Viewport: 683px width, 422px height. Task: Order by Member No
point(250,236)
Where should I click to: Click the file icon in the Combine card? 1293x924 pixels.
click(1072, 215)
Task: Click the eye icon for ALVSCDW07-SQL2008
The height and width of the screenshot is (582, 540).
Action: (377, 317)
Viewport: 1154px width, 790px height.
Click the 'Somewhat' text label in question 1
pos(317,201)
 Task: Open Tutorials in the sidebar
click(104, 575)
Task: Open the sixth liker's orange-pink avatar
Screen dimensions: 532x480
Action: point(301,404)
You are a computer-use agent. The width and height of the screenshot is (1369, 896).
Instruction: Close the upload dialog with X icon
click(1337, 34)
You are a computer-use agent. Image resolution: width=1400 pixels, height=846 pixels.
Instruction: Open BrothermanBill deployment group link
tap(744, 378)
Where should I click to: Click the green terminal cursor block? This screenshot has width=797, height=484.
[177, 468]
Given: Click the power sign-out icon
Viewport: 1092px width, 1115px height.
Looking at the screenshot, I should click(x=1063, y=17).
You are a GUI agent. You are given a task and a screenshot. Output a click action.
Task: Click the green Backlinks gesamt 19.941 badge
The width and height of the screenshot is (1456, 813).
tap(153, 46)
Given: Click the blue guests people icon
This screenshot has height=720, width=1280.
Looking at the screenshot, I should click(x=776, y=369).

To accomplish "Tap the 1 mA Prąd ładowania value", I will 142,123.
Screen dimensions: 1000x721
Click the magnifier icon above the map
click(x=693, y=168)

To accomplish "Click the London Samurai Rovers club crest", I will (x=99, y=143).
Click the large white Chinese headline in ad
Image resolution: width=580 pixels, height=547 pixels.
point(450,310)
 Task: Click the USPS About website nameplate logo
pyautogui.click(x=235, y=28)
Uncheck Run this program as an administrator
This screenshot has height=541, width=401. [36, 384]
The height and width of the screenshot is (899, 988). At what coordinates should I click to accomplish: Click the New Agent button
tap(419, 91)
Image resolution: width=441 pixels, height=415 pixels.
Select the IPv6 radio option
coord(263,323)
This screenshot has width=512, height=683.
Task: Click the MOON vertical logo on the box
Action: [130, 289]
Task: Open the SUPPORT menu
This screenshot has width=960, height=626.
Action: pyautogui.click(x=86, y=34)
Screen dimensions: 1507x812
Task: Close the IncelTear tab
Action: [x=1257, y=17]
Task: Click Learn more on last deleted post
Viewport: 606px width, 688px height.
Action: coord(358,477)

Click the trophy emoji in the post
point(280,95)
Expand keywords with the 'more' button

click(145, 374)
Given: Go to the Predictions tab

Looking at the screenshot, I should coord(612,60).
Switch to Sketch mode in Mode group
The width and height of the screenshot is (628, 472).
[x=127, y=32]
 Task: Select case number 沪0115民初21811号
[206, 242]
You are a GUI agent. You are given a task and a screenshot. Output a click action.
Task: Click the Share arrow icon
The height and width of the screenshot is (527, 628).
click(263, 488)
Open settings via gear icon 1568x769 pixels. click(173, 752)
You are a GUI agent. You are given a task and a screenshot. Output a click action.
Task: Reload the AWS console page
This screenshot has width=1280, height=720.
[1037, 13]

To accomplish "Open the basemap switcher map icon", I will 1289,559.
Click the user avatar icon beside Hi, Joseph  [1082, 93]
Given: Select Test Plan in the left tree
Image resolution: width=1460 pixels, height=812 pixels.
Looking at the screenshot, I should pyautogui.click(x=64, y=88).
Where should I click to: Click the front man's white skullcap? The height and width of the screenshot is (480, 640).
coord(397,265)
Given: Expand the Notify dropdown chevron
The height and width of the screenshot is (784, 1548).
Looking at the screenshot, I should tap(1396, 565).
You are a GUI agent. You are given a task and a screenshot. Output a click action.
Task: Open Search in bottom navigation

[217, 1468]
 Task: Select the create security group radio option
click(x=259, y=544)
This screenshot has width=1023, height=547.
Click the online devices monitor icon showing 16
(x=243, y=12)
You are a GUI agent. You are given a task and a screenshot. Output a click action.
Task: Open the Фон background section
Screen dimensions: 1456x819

_ _ _ _ _ _ _

__Given problem__: Pull out every line of the data above that contains the string "Viewport", treating uppercase and lowercase as distinct.

__Result__:
Viewport: 683px width, 422px height. Task: Order by Member No
Viewport: 1154px width, 790px height.
Viewport: 1092px width, 1115px height.
Viewport: 606px width, 688px height.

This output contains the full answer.